Nadie tiene dudas de que en este tipo de categoría se encuentran los que lanzan bombas atómicas sobre ciudades, los que envían personas a las cámaras de gases porque eran judíos, los que desatan torturas y represiones contra otros porque son palestinos, tutsis, armenios, gitanos, comunistas, homosexuales. Ingrid Olderock, Krassnoff, Moren Brito, Osvaldo Romo… sabemos que son perversos.
Pero como dice Scott Peck, que considera la maldad humana una enfermedad mental susceptible de estudio y diagnóstico como la esquizofrenia o la depresión, la conducta perversa a veces es más sutil e insidiosa que la expresión abierta de esta clase de torturadores burdos.

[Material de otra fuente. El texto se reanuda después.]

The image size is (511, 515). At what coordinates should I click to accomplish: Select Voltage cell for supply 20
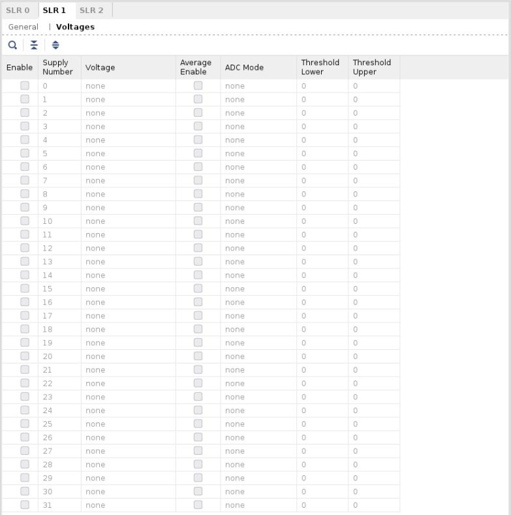(x=127, y=356)
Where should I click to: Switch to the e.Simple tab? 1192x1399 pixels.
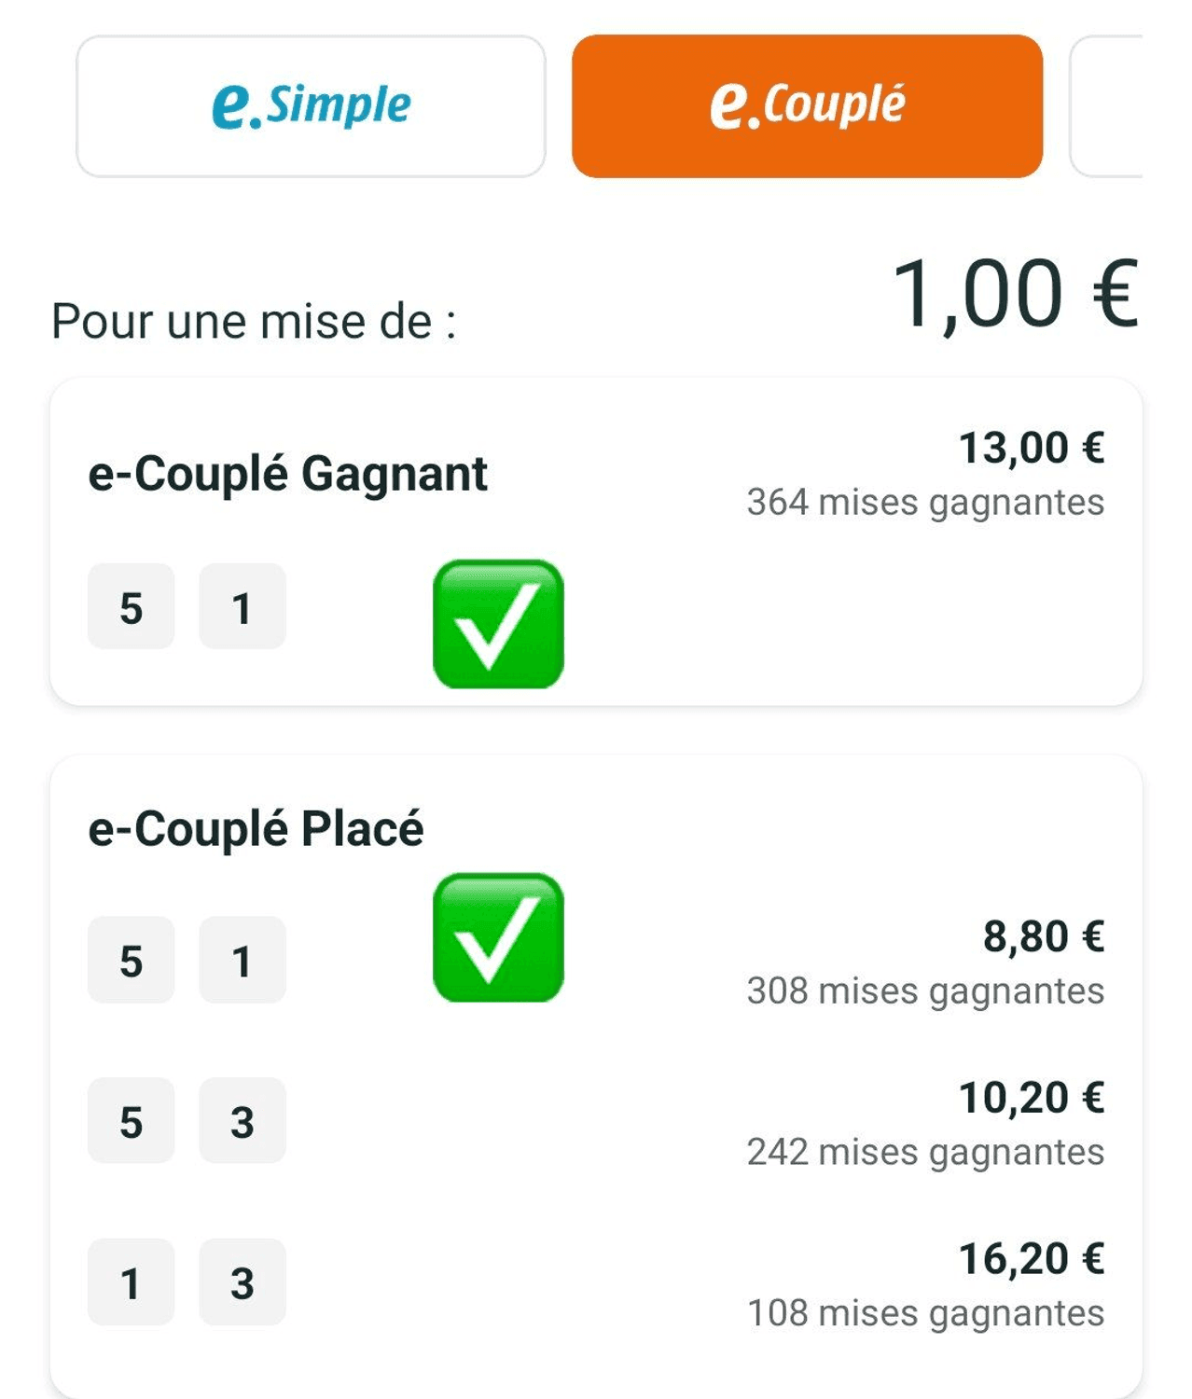click(311, 106)
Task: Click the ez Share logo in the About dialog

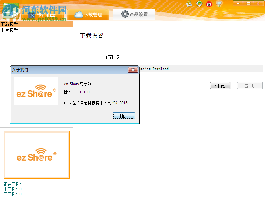Action: 36,91
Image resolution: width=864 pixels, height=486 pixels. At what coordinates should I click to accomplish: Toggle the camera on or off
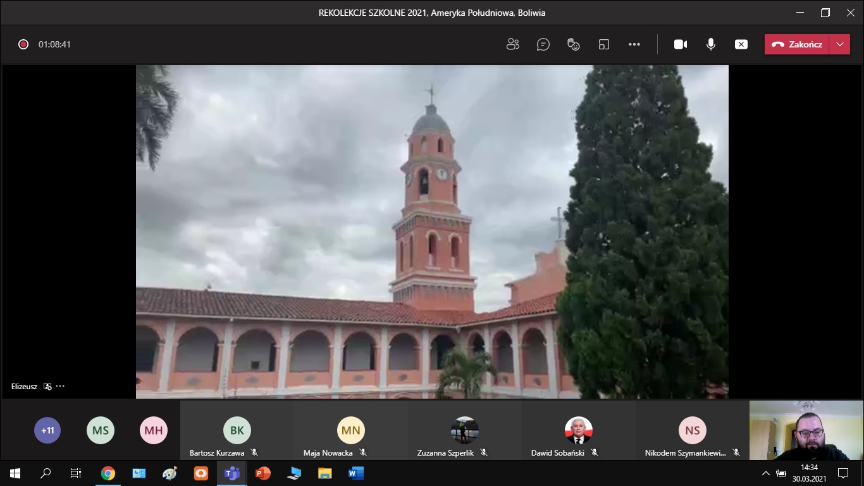tap(681, 44)
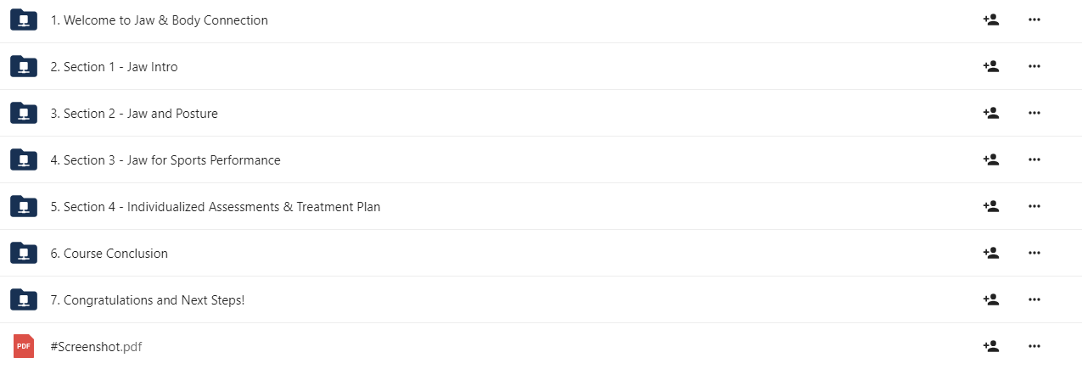This screenshot has width=1082, height=369.
Task: Open 1. Welcome to Jaw & Body Connection
Action: 160,20
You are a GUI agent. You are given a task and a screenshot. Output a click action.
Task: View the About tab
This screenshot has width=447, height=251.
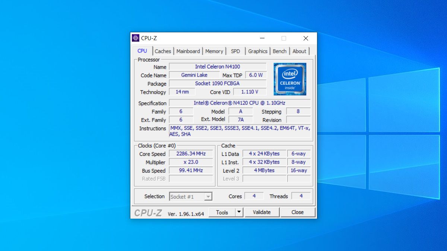[299, 51]
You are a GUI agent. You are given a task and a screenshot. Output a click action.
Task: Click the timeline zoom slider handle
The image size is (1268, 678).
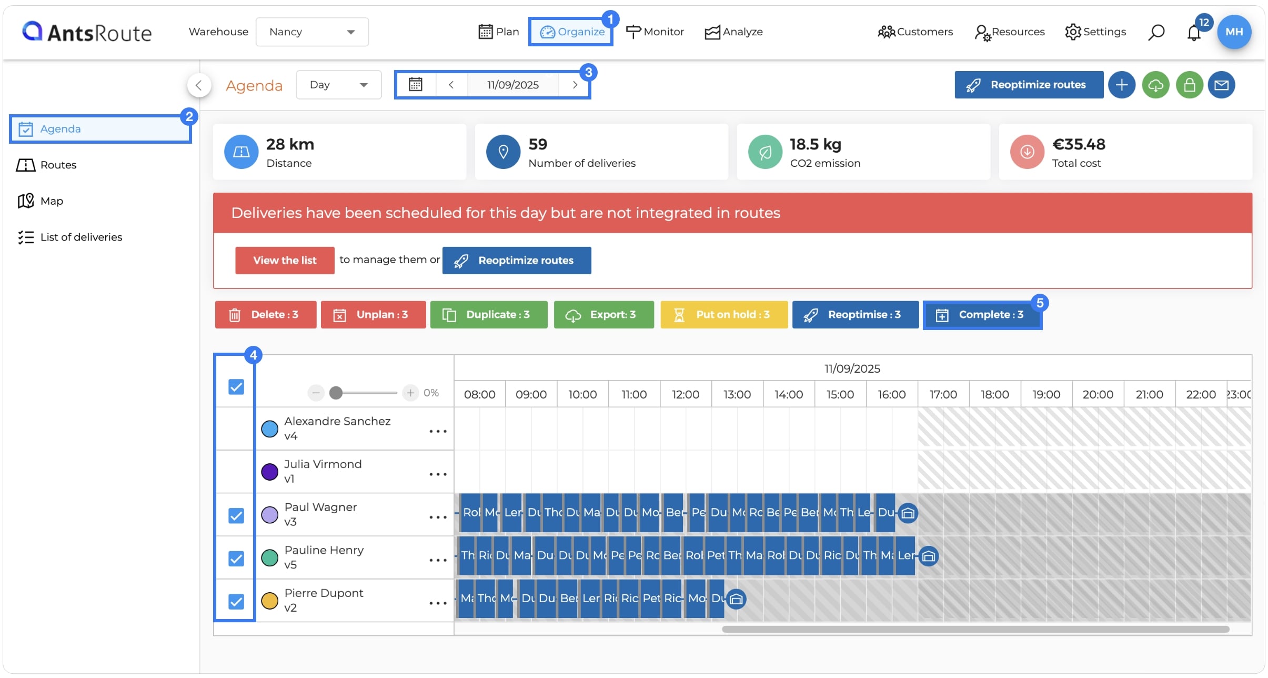tap(336, 393)
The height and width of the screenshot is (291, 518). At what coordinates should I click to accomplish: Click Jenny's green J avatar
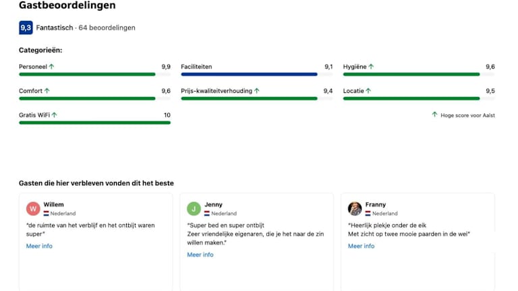click(x=194, y=208)
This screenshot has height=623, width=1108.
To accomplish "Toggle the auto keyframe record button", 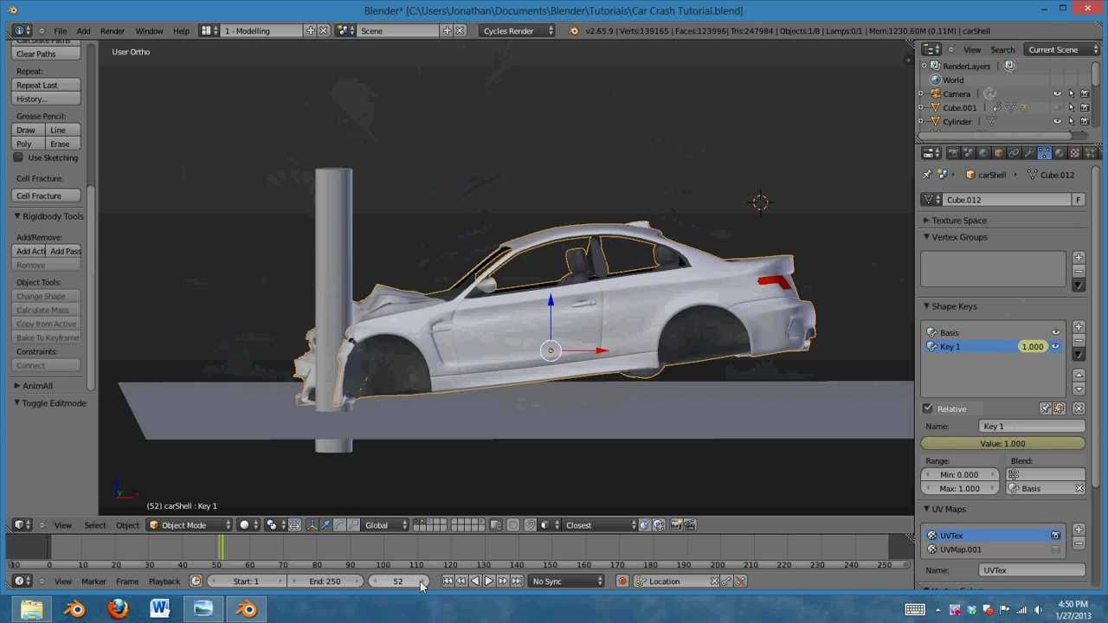I will (x=622, y=581).

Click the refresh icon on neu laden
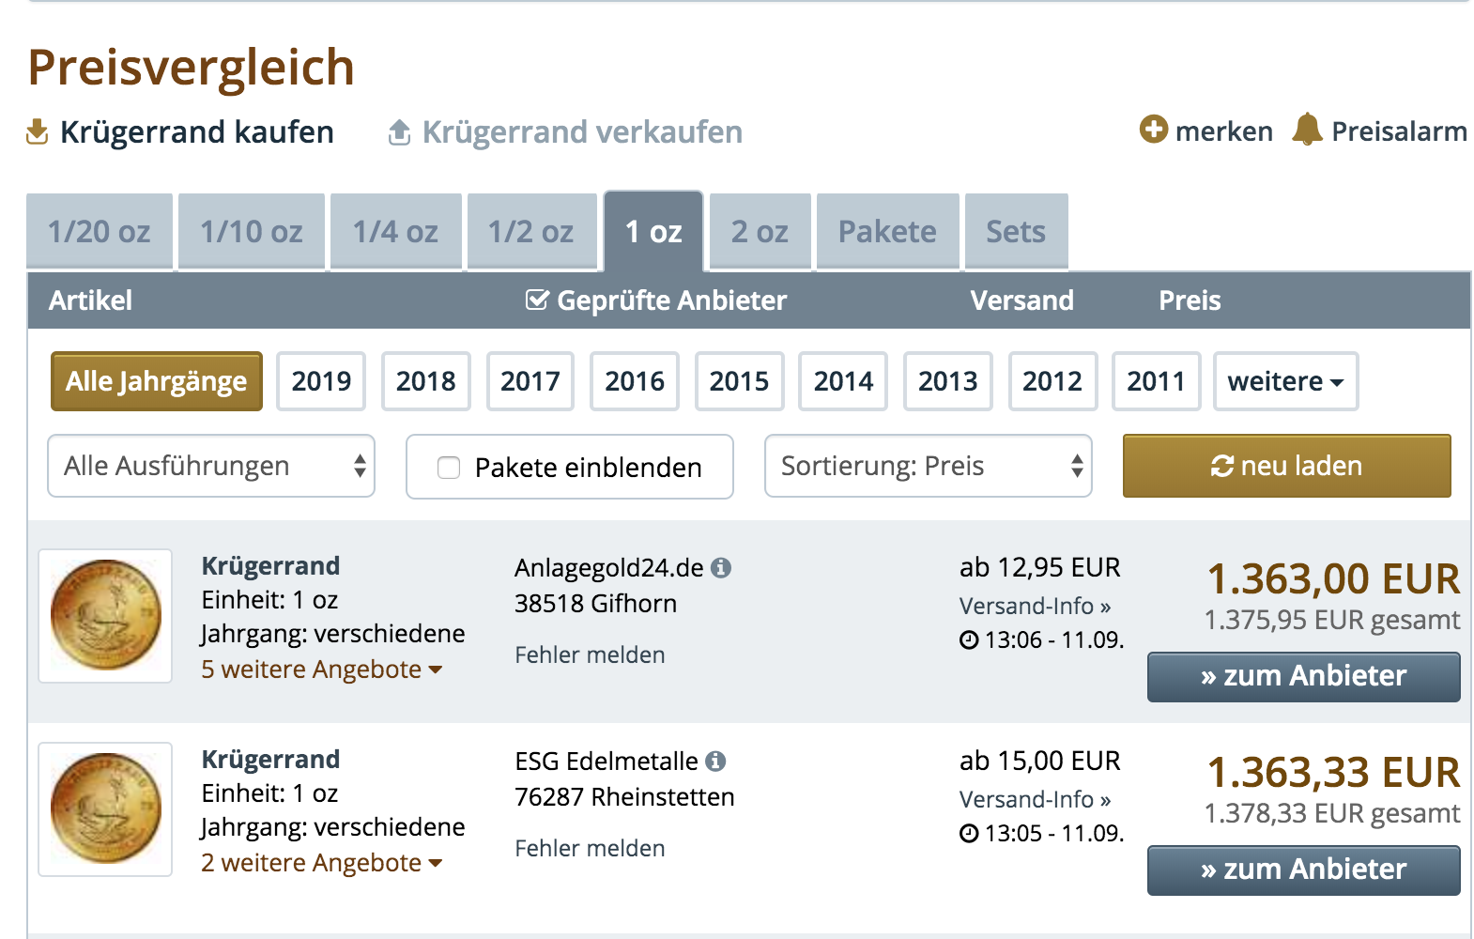[x=1221, y=466]
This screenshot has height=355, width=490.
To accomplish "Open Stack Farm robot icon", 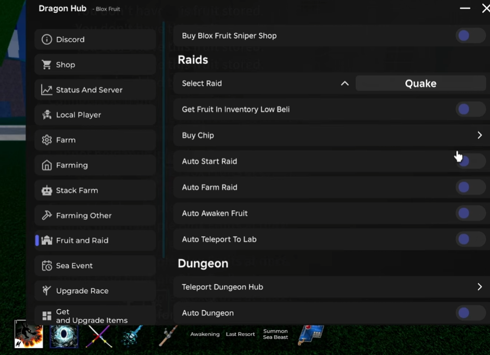I will 47,190.
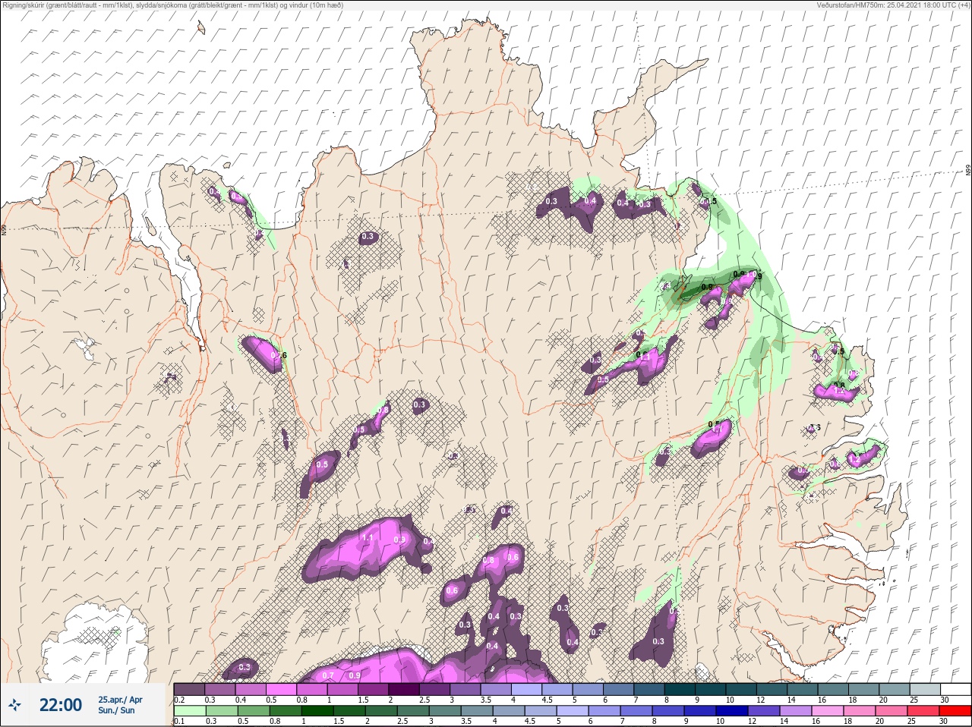This screenshot has width=972, height=727.
Task: Click the 22:00 forecast time display
Action: point(61,705)
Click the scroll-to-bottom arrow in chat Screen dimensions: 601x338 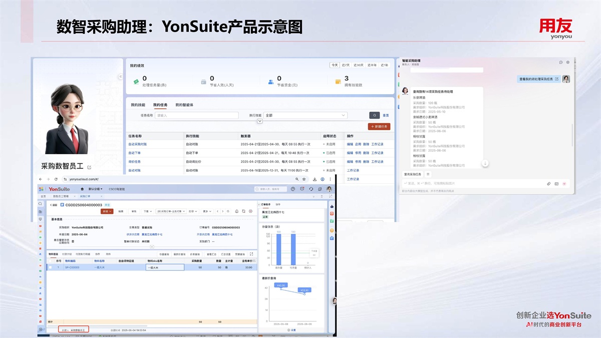click(x=485, y=163)
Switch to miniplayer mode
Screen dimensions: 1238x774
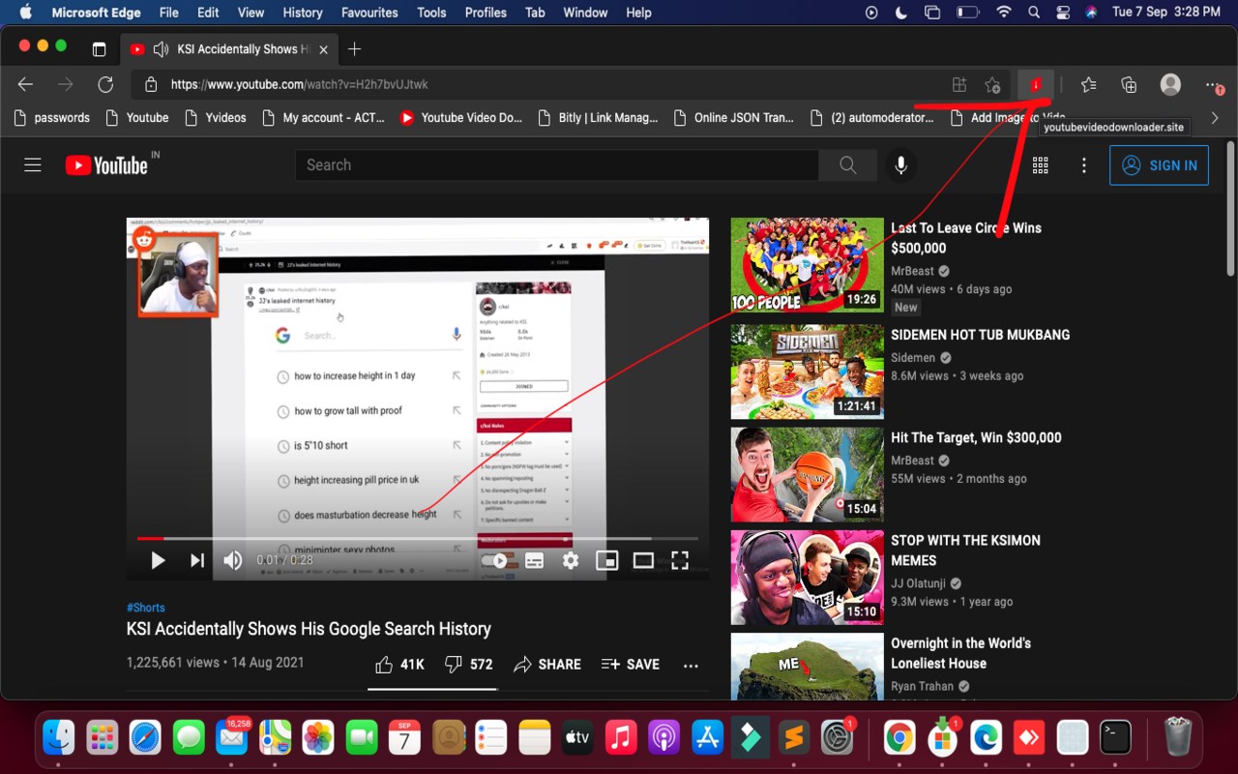click(606, 559)
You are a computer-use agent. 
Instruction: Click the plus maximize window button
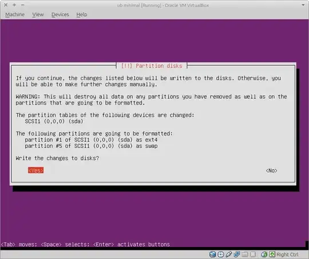click(14, 5)
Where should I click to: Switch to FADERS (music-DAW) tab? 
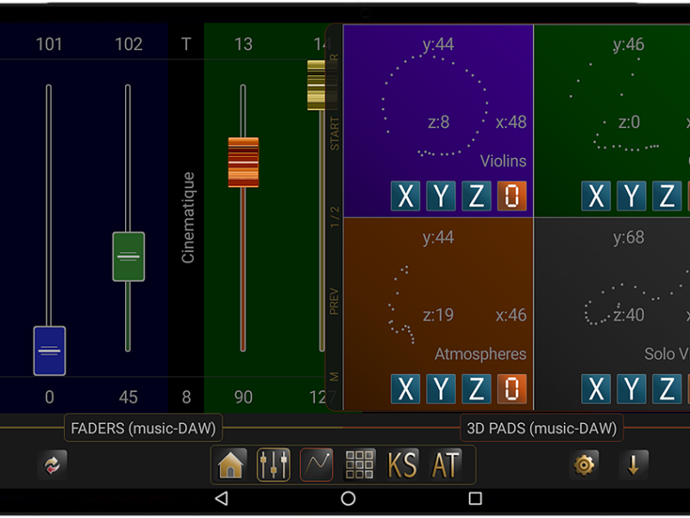pos(143,427)
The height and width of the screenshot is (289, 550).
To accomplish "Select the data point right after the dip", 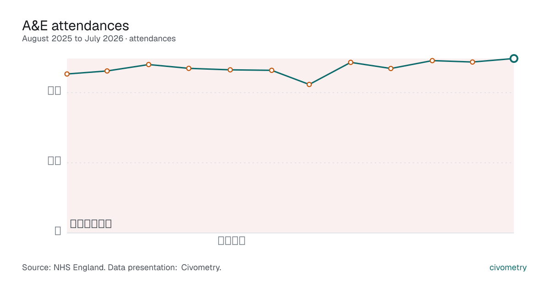I will tap(351, 62).
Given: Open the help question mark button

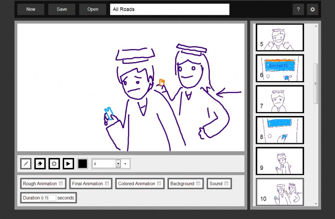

A veces, la maldad funciona escondida en las iglesias, debajo de las sotanas de los que reclaman amor a Dios y a los seres humanos; en familias aparentemente bien constituidas; en instituciones públicas, como un parlamento.
Una de esas manifestaciones son los recientes dichos de Ignacio Urrutia. Quien a estas alturas trate a las víctimas de la dictadura de Pinochet de “terroristas con aguinaldo”, disfrutando del fuero parlamentario y de su privilegiada condición de legislador, manifiesta un alma mezquina y una crueldad extrema.
Si usted se pregunta cómo ocurrió algo tan terrible como lo que hemos sabido durante los años de la dictadura militar, cómo es que no podemos leer el libro de Gabriel Salazar Ser un niño huacho en la historia de Chile sin que se nos humedezcan los ojos, cómo es que hemos sido tan desleales, cómo es que nos hemos dedicado a torturar y a lanzar personas al mar, cómo es que llegamos a matar porque pensamos diferente, lo que debe hacer antes es preguntarse cómo es que Ignacio Urrutia, por citar un ejemplo, es diputado de la República. Esa pregunta es espeluznante y su respuesta, seguramente, terrorífica.